Real estate investing has been made very complicated. People have done this to sell information products. I am not knocking information products. They have helped me along the way. Never has any one product held the path to wealth. Really and truly, real estate investing is a game; some people play the game better than others. The key to success is actually playing the game. If you do not have a team on the field. You will never get a chance to score.
Here is the whole game in a nutshell. Buy Low, sell high, and spend less money that you make! There you have it now go forth in the world and get rich. Remember your humble benefactor in the end. Investing techniques can be quite complicated. The basic concept is real simple. Every deal should pass the test. I thing you should grasp the basic concepts of investing and trust the nuances to skilled educated people if possible. The right attorney, CPA, Appraiser and/or Real Estate Agent are worth their weight in gold. Problem is most people go to the expert looking for them to confirm what they already think. I have had to go back to the advisors with the "I know ,you were right, I was wrong ,now get me out of this mess". Humble will be often served to you learn to listen to the right people.
Here is a word people seldom use in real estate. Intrinsic. Intrinsic describes a characteristic or property of some thing or action which is essential and specific to that thing or action, and which is wholly independent of any other object, action or consequence.
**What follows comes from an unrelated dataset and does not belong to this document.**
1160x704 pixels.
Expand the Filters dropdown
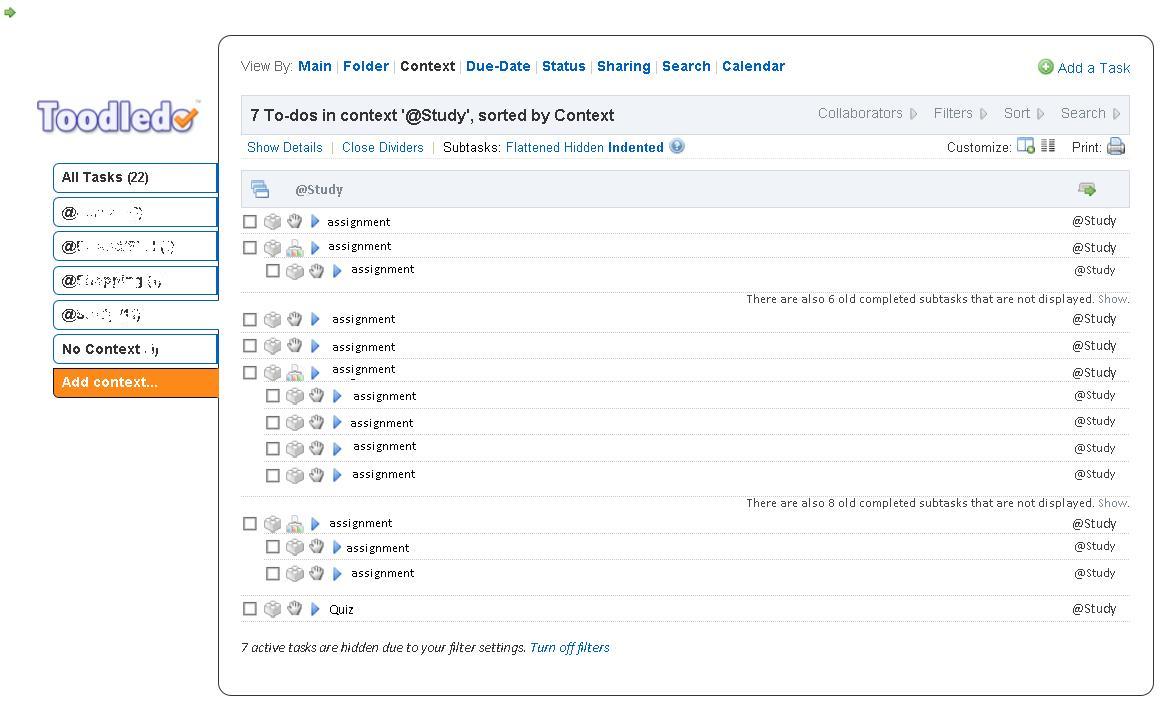pyautogui.click(x=959, y=114)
A characteristic which is not essential or inherent is extrinsic. to apply this into RE you should buy cash flowing properties, even if thats not the exit, what if the exit goes away? why would you buy a property for 280,000 that rents for 1200 a month, I seen hundreds do this, they thought, due to the misleading of the service providers, that the real estate market was an endless gravy train so in the end you have negitive cash flow why would you take the chance of buying that?
See if your deal fits into that word. At the height of the Real Estate Mania in Florida. North Cape Coral Houses were selling for 280,000.00. These same houses rented for 1200.00 a month. Not a very good investment. These prices were driven by speculation, pure and simple. Speculators work of the greater fool theory. You buy something assuming the greater fool will show up and write you a check for your basis plus a nice profit. It happens, that happened a lot in 2004 thru 2006 in American Real Estate. The key is not to be the last speculator. He is the one holding the bag. Not a fun place to be. An example. I bought a house from a friend. It was rented to a non-profit company. The rent was 1650 a month. The payment was about 800 a month. Pretty good rental! One night, one of the tenants fell asleep with a cigarette in hand. The house caught fire and burnt down. No one was hurt. With the way the Fl market is and was. The replacement to build was quite high. I had the property insured to 152,000. I owed 96,000. So after the positive cash flow of 12 months. I got a check for 56,000 thousand dollars. By having a chip I the game I was in a position for something to happen.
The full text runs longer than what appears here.